■ Work item
Wherever a line below holds the word "Store", copy that line.

■ Data supplied

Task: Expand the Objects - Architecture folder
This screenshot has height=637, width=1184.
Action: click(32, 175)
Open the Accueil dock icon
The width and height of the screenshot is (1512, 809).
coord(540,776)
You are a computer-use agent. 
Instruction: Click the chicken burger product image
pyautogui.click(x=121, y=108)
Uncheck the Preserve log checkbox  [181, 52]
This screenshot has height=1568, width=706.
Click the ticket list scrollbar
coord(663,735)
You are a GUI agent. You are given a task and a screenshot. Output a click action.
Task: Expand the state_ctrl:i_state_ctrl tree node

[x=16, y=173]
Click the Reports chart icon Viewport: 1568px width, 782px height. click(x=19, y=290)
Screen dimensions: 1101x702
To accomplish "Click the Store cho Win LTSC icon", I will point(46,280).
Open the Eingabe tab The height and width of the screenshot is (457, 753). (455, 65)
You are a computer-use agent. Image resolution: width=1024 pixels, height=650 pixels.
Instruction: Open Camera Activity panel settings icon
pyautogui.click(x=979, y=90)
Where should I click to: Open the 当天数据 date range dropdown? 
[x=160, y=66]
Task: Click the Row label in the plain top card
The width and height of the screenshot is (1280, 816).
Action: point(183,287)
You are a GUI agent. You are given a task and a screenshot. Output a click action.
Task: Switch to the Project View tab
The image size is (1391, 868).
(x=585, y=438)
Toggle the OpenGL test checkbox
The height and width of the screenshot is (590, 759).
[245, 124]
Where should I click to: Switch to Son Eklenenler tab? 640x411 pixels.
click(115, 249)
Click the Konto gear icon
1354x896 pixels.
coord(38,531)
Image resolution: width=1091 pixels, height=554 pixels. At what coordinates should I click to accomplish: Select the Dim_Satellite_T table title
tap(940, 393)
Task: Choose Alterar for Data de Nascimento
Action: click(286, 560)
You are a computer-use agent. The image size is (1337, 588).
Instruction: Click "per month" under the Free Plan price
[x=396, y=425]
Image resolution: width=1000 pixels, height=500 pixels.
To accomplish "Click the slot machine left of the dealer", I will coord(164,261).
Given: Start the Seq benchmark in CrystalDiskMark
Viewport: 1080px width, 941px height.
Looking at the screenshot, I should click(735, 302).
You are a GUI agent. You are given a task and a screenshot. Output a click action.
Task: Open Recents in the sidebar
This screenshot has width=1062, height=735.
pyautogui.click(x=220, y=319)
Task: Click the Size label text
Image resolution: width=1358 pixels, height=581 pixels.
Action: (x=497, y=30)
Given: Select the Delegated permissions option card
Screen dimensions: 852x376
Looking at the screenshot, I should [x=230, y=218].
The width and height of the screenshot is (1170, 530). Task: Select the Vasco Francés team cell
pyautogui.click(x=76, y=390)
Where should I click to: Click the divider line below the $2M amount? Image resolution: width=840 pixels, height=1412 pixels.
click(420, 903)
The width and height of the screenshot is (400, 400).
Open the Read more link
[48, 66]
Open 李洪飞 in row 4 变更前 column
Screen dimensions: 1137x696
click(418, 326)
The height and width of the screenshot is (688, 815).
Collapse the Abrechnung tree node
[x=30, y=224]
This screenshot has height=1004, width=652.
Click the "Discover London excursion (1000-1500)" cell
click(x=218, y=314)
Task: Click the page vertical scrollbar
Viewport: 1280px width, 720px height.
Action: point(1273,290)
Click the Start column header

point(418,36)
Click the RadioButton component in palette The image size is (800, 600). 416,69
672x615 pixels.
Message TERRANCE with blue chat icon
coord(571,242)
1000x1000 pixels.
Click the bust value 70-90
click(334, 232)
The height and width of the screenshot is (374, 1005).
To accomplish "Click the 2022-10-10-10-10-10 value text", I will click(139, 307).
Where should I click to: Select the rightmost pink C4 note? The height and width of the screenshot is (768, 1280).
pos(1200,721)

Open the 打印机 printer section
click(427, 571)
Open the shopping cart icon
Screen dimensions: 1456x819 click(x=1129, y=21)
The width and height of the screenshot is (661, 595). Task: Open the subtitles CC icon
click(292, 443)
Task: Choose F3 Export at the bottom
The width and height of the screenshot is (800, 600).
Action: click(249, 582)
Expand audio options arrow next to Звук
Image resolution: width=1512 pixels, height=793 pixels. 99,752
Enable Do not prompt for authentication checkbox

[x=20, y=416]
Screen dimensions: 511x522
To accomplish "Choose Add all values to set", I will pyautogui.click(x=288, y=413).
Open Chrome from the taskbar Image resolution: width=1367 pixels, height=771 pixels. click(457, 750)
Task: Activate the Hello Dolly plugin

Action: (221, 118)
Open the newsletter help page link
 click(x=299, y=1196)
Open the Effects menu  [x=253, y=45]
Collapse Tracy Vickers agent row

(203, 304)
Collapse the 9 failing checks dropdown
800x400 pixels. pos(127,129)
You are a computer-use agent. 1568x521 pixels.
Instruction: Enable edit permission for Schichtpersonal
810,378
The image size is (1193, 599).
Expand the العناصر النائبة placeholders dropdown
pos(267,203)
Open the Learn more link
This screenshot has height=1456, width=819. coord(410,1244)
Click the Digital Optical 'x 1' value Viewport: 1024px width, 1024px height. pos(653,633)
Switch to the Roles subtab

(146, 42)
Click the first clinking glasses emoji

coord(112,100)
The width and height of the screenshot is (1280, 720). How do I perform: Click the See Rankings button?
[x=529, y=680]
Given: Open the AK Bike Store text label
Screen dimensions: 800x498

■ Response to this task
To accomplish "Click the Store cho Win LTSC icon", I will point(46,280).
Given: Open the AK Bike Store text label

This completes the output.